— ABOUT THIS EXERCISE —
Exactly and only the lines from the first entry through the line with "Viewport: 1568px width, 781px height." should be copied, both ends included, with no pictures.

— AVAILABLE RECORDS —
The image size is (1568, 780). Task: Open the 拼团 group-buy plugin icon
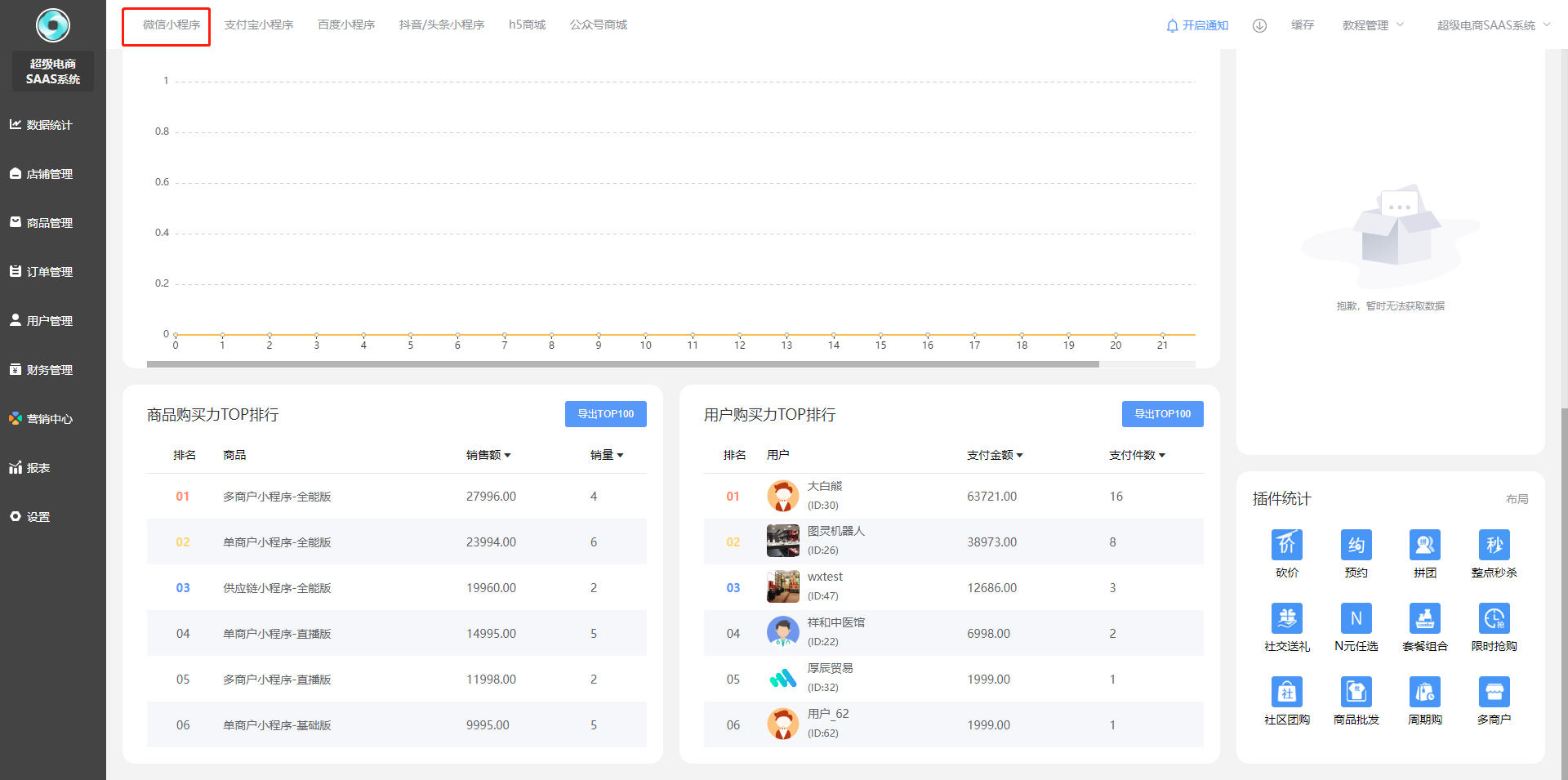(x=1424, y=546)
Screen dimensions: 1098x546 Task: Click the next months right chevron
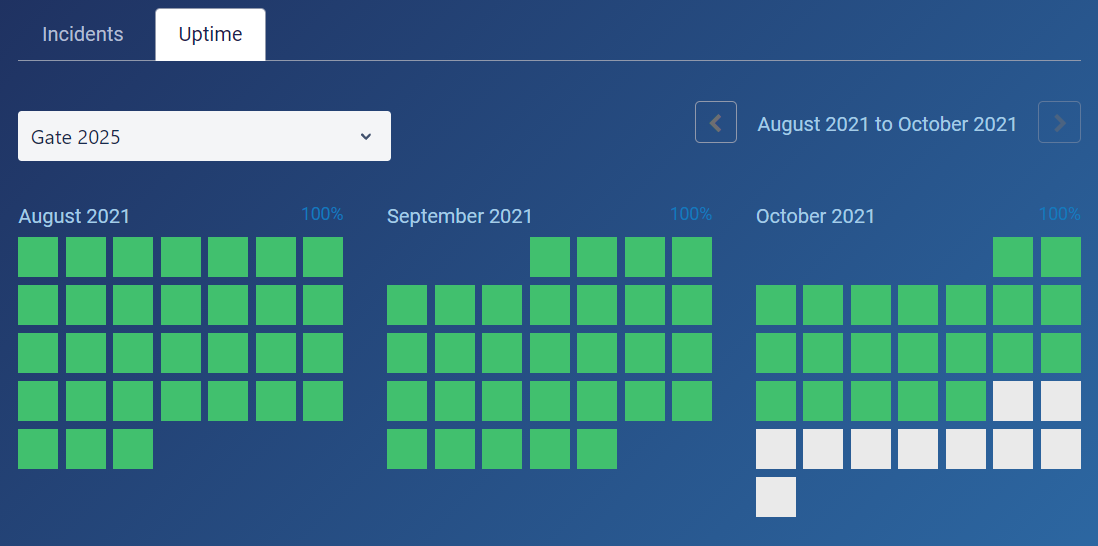(x=1059, y=122)
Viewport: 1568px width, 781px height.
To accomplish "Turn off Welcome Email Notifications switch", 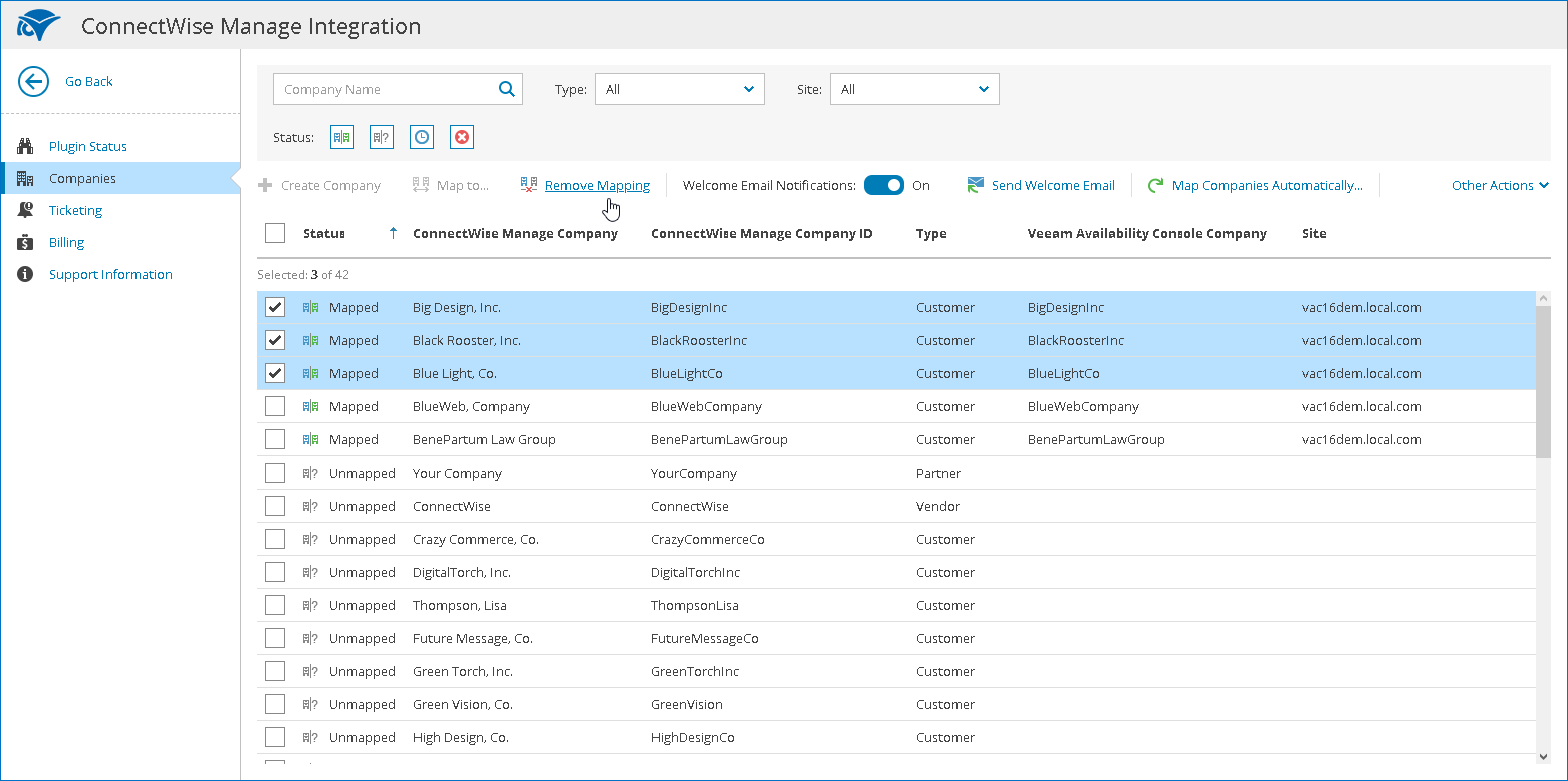I will tap(884, 185).
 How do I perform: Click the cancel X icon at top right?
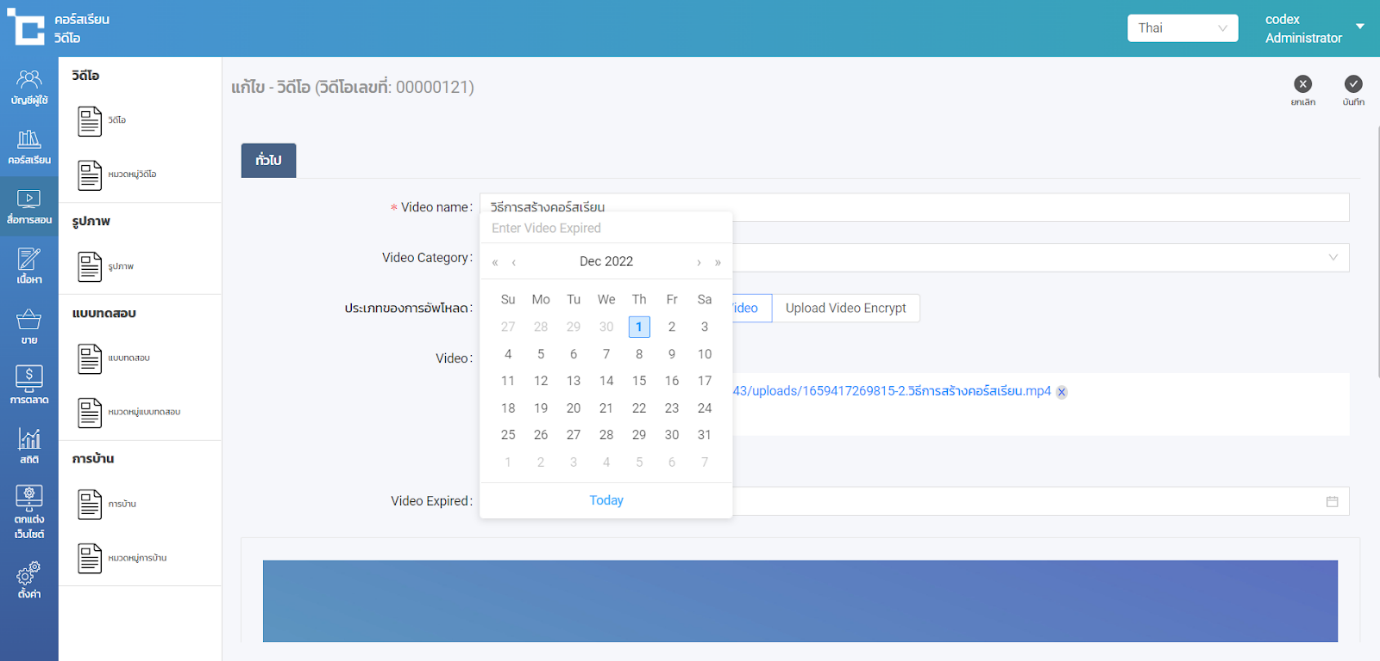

— COMPLETED EXERCISE —
The image size is (1568, 780). Task: Open the 拼团 group-buy plugin icon
(x=1424, y=546)
Screen dimensions: 1098x546 Task: Click the next months right chevron
(x=1059, y=122)
Viewport: 1568px width, 781px height.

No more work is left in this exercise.